One thing George struggled with was not seeing other little people. He has so many friends at home and is such a social butterfly.

When we discovered LHL playgroup it was seriously amazing. He loved having friends again. When you have been watching your little person go through all the chemo, treatment, procedures and tests, seeing him have his cheeky smile and interacting with other kids was everything to us.

Social interaction is so important at the young age and to know he wasn’t completely missing out was such a relief.

Getting to know George

My favourite animal:

A Lion because they go ROAR.

What/who makes me laugh?

Everything makes me laugh & the Peter Combe song ‘Mr Clicketty Cane’

My perfect day:

A day at the beach or camping.

Ethan has brightened our lives with his smile, laughter and love. He enjoys his Super Mario Nintendo games and numbers. He's intrigued by the way things work and surprises you with how much he remembers. He loves to play, chat and play fight. Having Leukaemia from 3.5 yrs old has taken away the innocent childhood that we take for granted. But we have a bond like no other, an appreciation for life like never before and a even bigger love for Ethan than you think you can have. Ethan lights up my world .

His favourite animal are bunnies he likes the soft fur and they are cuddly.

He laughs at YouTubers doing silly actions or cartoons. He loves the movie The Queen's Corgi.

His perfect day is playing with his friends, jumping castles, playing Super Smash Brothers and water play.

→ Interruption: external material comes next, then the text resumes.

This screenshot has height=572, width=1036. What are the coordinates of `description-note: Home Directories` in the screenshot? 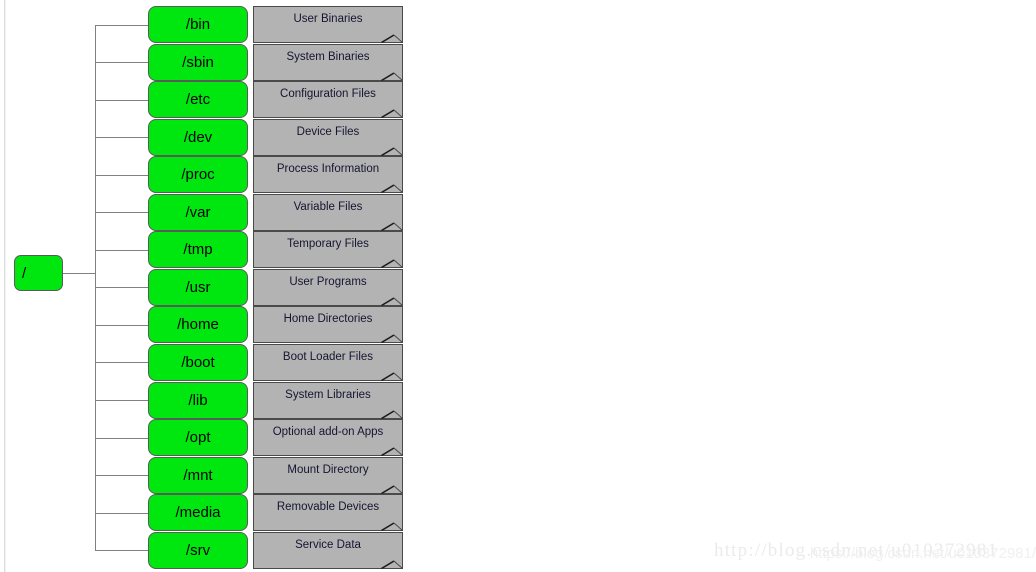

Ethan is kind , loving , funny and caring 😊

Zoë

In December 2017, We left Brisbane for Adelaide for an adventure and a bit of a sea change. We had no idea we were hurtling towards the biggest curveball life could throw at us. Before we even settled into our AirBnB on arrival in SA, we stopped in at a paediatric emergency clinic as Zoë had been a bit flat with a high temp for a few days - something wasn’t right, but I couldn’t place my finger on it. We thought we were being over cautious. We thought we were being paranoid parents. It was cancer. To say we were blindsided is an understatement. We were in shock - to the point I was convinced every morning they would tell us they made a little mistake & all was fine, she had a nasty cold. Zoë spent a month in hospital, and most of 2018 was spent between home and hospital with admissions for chemo and the illnesses associated with chemo. We limited our interaction with anyone outside our bubble, and soldiered on. This isolation lasted for 2.5 years. With the support of family tag teaming support, friends cheering us on from other states & our new found friends here in Adelaide, we made it through. Zoë is now in remission and if all seems like we have woken up from a nightmare.

Bronte

Amidst all of this chaos, our little bundle of energy Bronte was born. We had to schedule her birth between rounds of intense chemo - and she arrived safely into the world. She grew up on the outpatients oncology ward - crawling between bays and taking her first steps at the clinic. For both Bronte and Zoë we had huge concerns for the social and emotional development. This level of isolation meant they couldn’t learn social cues naturally in a group setting. Fortunately Lion Hearts Learning was started and Zoë could start seeing other pre-school aged children and interact away from her parents. With time, Bronte was also able to attend. She had been excluded from daycare for the duration of Zoë’s treatment to minimise germs coming into the house. Without LHL both girls would have had such struggles to assimilate to the routine and structure of a learning environment.